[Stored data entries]
+-------+
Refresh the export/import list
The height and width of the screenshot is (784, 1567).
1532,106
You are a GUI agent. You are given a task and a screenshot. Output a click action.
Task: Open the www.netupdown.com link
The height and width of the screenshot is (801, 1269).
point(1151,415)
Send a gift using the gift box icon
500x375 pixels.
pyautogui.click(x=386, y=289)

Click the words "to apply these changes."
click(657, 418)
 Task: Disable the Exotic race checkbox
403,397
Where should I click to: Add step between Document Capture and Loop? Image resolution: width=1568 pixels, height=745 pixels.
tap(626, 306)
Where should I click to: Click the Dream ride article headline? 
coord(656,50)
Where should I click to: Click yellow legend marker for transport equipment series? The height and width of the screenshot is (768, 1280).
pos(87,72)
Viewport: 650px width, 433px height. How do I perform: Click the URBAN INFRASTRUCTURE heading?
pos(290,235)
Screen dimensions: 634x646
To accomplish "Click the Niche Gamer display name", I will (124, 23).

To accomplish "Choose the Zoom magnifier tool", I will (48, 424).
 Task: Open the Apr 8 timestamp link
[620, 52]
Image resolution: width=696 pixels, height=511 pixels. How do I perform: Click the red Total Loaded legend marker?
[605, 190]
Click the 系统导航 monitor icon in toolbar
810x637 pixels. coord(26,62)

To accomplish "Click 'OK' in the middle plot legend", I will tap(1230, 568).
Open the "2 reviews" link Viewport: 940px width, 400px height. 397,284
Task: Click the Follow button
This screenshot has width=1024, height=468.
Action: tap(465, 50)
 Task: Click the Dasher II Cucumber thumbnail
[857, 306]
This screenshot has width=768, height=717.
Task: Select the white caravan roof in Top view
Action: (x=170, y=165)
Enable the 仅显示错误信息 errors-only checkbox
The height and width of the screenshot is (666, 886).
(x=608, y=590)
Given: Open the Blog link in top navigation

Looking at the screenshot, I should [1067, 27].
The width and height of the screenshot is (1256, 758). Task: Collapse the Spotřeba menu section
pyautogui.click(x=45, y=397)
+-------+
◆ **WHAT IS NEEDED**
Only the number is wanted: how many lines of these entries contain the string "will"?

◆ **RESPONSE AREA**
3